Casey terdiam dengan menekuk wajahnya. "Kalau begitu, kamu boleh berhenti. Tidak akan ada gunanya menjalani sesuatu dengan terpaksa, apalagi kamu tidak nyaman."
"So ... Kamu memecat aku?" Mia menatap Casey dengan tatapan menyelidik.
"Tidak ... Aku tidak memecat mu. Aku hanya tidak suka jika kamu bersikap begini. Yang kamu rasakan saat ini adalah kejenuhan yang kamu butuh waktu untuk menyesuaikan diri di sini ... Tapi belum apa-apa kamu sudah seperti akan menyerah. So ... Aku tidak bisa memaksamu untuk tetap bertahan, atau kamu akan mengerjakan tugasmu dengan tidak hati-hati dan bisa menyebabkan kekacauan di perusahaan ini. Aku tidak ingin perusahaan peninggalan ayahku jadi bangkrut hanya karena kamu malas bekerja." Casey berkata dengan sabar, berharap Mia bisa mengerti apa maksudnya.
"Jadi, kamu pikir aku adalah sebuah ancaman? Aku bisa membuat perusahaan ini bangkrut?" Mia bertanya dengan ketus.
"Mia ... Aku tidak bermaksud menuduhmu. Tapi aku tidak ingin sikapmu yang tidak tulus dalam bekerja ...."
"Sudahlah ..!" seru Mia sebelum Casey menyelesaikan perkataannya. "Aku tau kamu tidak suka dan tidak percaya padaku. Aku tidak akan mau bekerja di sini lagi!" lanjutnya sambil beranjak berdiri dan segera berjalan menuju keluar ruangan.
"Mia ... Mia ... Jangan salah memahami! Kamu tidak boleh bersikap begini!" seru Casey sambil beranjak dari kursi kebesarannya, lalu mengejar Mia. "Jangan keras kepala atau Paman akan semakin kecewa!"
"Aku tidak peduli, sejak dulu papanya selalu membanggakanmu dan meminta aku untuk mengikuti jejak mu. Aku muak dengan hal ini!" ucap Mia kemudian segera keluar dan menutup pintu dengan membanting.
Brakk ....
Casey terdiam menatap pintu yang tertutup. Hatinya memanas, pikirannya kacau, bahkan tubuhnya mulai lemas merasakan sulitnya hidup di lingkungan orang-orang; yang tidak bisa memahaminya.

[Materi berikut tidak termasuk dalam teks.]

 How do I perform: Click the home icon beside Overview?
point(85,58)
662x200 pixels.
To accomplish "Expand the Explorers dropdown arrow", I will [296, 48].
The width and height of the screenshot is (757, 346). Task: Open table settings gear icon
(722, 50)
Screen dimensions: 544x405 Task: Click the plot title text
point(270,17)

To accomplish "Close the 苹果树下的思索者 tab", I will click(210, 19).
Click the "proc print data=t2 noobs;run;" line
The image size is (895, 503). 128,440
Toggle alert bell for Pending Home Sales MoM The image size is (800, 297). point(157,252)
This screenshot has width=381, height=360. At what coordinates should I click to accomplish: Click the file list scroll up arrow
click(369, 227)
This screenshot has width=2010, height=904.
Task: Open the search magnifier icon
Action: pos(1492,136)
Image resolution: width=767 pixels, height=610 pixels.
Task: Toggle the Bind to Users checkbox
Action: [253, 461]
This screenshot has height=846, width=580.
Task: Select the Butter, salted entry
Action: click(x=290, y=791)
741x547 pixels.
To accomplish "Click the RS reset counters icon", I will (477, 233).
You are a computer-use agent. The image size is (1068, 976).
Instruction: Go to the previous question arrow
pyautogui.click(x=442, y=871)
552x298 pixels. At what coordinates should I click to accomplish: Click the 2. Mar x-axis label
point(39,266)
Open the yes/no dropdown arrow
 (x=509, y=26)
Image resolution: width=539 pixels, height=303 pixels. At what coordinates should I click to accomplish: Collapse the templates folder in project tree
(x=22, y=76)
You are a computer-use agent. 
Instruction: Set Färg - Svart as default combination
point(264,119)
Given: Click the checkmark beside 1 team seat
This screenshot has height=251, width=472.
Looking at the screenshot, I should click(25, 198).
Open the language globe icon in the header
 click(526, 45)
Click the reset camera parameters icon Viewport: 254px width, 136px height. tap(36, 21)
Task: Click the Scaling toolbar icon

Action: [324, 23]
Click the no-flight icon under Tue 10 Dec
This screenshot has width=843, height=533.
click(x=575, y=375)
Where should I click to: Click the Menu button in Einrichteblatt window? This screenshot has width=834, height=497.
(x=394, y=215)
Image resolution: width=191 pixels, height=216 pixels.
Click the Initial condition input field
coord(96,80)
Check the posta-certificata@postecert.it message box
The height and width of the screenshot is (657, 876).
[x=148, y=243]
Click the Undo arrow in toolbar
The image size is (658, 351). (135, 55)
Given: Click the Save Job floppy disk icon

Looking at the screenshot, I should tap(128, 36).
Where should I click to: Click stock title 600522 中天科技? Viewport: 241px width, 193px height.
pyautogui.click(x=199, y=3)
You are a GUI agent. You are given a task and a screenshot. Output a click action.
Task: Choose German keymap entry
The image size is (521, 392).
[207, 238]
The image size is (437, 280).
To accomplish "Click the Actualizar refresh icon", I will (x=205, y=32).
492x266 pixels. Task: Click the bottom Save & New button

"Apa aku salah? Kenapa dia jadi sangat marah dan mulai mengungkit tentang sikap paman?" Casey bertanya-tanya sambil berjalan kembali ke meja kerjanya. "Aku juga tidak ingin dinomorsatukan oleh paman hanya karena aku yang memiliki segalanya ... Ini sungguh membuatku tidak nyaman."